For a show that's very quotable, this episode had a dearth of great quotes.  But the best is one of the show's most memorable--"What is happiness? lt's a moment before you need more happiness."  If anything summarizes the consumer culture of the 1960s and beyond, it's this.  It's what advertising and our economy runs on--the insistence that what you have isn't enough, you can never be satisfied, you always need more. It's also a luxury that our modern life has given us.  We don't have real needs, so we create needs.  I have to have that new car, even though my current car is perfectly fine and gets me from point A to point B.  If there's always something better down the line, then how can we be happy with what we have? Isn't that just settling?

The black humor award goes to whoever thought of the famed unreliability of the first wave of Jags in the US being the punch line for a failed suicide attempt. And the touch of Lane snapping his glasses in two only to have to tape them back together in the aftermath.

Did you notice that Sally was able to take the go-go boots she wasn't allowed to wear at the Codfish Ball to her non-date with Glenn at the museum.

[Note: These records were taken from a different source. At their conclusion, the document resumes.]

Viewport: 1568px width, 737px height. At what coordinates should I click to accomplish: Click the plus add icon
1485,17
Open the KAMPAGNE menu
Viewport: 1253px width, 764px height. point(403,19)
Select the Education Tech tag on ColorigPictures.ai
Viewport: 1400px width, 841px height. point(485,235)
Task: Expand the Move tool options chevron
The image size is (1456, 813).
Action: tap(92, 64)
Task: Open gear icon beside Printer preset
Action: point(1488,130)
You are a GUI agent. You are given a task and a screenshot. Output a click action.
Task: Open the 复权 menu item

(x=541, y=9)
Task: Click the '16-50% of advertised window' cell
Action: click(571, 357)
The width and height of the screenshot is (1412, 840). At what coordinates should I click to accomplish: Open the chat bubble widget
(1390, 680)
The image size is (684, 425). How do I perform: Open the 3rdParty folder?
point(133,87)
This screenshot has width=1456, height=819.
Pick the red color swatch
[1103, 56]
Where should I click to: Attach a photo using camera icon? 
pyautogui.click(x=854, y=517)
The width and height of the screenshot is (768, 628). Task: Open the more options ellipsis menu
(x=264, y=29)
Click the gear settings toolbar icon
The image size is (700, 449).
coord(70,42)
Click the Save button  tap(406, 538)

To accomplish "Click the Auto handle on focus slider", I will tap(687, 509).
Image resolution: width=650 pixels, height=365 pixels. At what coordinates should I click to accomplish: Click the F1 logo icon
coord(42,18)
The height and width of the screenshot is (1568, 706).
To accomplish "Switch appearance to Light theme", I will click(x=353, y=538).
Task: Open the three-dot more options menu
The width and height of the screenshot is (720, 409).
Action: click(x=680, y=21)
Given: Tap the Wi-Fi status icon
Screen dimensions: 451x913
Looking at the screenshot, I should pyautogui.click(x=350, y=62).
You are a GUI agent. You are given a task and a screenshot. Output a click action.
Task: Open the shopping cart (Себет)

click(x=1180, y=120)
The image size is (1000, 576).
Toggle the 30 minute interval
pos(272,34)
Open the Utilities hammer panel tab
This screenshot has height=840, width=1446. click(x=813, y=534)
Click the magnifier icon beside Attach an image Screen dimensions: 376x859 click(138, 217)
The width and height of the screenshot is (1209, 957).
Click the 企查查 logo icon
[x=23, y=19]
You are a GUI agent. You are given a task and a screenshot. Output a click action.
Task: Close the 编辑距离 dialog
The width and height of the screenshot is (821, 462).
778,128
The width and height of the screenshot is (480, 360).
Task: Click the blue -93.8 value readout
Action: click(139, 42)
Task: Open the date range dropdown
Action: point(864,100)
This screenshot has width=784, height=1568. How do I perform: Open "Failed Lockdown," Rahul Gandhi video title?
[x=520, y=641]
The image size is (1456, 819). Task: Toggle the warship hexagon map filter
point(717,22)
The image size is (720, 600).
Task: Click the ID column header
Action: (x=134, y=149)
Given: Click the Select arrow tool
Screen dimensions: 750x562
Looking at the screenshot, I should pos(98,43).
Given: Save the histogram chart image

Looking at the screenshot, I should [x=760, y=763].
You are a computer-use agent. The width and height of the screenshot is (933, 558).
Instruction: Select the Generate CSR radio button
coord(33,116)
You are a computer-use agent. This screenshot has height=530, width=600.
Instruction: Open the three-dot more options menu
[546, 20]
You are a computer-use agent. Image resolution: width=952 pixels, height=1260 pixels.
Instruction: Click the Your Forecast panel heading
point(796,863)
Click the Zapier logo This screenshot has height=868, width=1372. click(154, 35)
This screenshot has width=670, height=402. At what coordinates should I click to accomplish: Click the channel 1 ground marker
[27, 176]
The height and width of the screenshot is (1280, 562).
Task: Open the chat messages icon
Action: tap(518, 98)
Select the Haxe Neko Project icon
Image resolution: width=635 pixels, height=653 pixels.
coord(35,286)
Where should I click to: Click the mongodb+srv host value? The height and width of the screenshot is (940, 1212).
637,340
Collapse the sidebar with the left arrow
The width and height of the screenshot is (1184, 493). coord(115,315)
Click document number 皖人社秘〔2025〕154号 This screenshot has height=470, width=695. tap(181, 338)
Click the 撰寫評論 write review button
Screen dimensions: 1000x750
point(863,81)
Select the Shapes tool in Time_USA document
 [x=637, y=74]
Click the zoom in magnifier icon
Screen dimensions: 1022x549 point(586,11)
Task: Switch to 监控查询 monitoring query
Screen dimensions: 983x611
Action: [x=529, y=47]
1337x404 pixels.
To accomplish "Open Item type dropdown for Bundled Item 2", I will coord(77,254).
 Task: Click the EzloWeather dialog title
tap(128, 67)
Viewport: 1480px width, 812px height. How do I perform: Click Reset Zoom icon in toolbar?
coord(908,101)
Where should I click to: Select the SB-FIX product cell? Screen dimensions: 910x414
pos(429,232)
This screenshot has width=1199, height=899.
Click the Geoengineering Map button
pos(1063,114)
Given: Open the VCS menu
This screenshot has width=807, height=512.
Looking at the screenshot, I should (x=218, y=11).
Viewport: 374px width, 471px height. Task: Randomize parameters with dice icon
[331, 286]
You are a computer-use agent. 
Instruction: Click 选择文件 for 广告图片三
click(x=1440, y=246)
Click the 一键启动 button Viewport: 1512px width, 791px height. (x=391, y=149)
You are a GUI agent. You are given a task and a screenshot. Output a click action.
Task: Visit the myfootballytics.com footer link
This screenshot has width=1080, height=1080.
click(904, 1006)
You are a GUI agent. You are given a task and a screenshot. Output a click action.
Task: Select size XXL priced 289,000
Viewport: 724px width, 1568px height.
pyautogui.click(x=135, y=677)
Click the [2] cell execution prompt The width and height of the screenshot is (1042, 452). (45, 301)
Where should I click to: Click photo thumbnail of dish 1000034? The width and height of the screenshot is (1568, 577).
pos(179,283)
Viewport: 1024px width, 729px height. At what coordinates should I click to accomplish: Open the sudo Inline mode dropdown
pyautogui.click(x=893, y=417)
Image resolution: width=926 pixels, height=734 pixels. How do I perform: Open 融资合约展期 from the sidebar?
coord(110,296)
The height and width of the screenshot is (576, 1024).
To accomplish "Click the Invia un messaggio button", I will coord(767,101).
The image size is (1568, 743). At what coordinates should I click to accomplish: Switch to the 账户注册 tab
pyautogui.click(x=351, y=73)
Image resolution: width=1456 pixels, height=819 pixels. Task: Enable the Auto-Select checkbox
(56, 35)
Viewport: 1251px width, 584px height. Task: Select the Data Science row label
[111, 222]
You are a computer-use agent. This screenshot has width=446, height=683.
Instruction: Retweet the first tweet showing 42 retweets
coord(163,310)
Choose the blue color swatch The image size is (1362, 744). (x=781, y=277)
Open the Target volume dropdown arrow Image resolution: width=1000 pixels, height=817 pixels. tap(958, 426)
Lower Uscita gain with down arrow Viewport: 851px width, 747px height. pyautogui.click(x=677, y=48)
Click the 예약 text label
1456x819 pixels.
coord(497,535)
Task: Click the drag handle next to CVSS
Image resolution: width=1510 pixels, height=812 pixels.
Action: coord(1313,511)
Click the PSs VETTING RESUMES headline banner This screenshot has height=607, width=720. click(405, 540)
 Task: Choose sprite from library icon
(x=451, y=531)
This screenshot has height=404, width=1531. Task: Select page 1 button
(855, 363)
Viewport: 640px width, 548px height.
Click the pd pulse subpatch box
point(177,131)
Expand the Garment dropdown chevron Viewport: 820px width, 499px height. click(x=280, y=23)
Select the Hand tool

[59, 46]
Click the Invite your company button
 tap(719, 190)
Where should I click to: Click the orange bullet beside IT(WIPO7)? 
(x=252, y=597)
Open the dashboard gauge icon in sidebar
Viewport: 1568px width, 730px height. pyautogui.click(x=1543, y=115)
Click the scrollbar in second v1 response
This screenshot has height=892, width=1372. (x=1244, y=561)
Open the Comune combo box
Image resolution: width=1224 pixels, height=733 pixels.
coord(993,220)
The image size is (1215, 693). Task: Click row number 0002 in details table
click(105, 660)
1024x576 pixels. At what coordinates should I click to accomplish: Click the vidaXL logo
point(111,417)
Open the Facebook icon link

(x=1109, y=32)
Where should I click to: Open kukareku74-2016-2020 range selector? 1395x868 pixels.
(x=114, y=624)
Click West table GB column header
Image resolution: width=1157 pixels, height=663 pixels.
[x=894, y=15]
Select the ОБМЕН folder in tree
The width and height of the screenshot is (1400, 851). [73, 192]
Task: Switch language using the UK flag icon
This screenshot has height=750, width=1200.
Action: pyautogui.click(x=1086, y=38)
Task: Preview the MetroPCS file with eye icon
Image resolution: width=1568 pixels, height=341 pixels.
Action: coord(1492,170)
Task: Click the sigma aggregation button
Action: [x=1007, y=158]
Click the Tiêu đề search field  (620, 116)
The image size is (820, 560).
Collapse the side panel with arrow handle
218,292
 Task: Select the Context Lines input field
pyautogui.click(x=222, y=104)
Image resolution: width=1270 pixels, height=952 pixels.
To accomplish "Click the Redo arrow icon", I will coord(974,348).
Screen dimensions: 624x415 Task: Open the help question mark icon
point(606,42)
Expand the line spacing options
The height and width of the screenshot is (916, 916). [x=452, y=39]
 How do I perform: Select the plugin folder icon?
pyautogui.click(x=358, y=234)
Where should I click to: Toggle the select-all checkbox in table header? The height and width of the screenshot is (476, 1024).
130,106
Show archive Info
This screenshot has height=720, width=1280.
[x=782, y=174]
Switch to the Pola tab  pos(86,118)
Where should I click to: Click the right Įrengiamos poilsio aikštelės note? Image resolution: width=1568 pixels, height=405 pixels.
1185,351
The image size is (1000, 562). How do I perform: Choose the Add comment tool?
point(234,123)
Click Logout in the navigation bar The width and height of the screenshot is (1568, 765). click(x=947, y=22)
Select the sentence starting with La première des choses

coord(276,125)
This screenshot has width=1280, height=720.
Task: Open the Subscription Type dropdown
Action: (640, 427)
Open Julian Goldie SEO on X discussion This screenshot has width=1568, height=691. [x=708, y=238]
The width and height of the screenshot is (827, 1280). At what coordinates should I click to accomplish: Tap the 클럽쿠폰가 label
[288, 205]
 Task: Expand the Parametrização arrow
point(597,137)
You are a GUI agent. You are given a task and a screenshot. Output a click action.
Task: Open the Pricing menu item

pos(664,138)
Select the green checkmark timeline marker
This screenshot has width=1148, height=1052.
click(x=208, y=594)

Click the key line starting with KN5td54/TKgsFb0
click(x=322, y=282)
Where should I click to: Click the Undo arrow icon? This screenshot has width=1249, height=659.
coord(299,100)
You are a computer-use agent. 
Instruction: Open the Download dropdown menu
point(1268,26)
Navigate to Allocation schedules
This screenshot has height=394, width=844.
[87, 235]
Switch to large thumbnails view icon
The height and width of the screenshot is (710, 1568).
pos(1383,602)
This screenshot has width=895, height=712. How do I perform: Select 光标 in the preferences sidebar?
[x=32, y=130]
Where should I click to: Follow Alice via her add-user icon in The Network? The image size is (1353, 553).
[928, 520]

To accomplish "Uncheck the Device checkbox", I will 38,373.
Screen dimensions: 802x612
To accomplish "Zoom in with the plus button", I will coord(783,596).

Five years after Don's callousness indirectly led to his half-brother's suicide, it was sad to see that he had not developed any more empathy.  Don is still too self-absorbed to notice how what he says and does affects other people. He didn't see it with Lane and he doesn't with Megan either.  To him facts are facts and people should just brush themselves off and deal with reality.  He doesn't understand that other people might feel hopelessness and despair and can't simple reinvent themselves to "get over it."

Ken Cosgrove, who never really seemed to want to be in the advertising business, certainly showed a new cunning and cut-throat side of himself as he allowed Don and Roger to court his father-in-law's business on his terms.  Does this mean he has forgotten about being a writer, or is potentially sticking it to Pete Campbell just too attractive to pass up?

If you were curious, as I was, the 4A's is a real organization.  Established in 1917, when one would have thought people would have been busy with that first war to end all wars, a bunch of advertising execs got together and formed a trade association "to promote, advance and defend the interests of our member agencies, their employees and the industry at large." Last year as this is written, they celebrated their 100th year.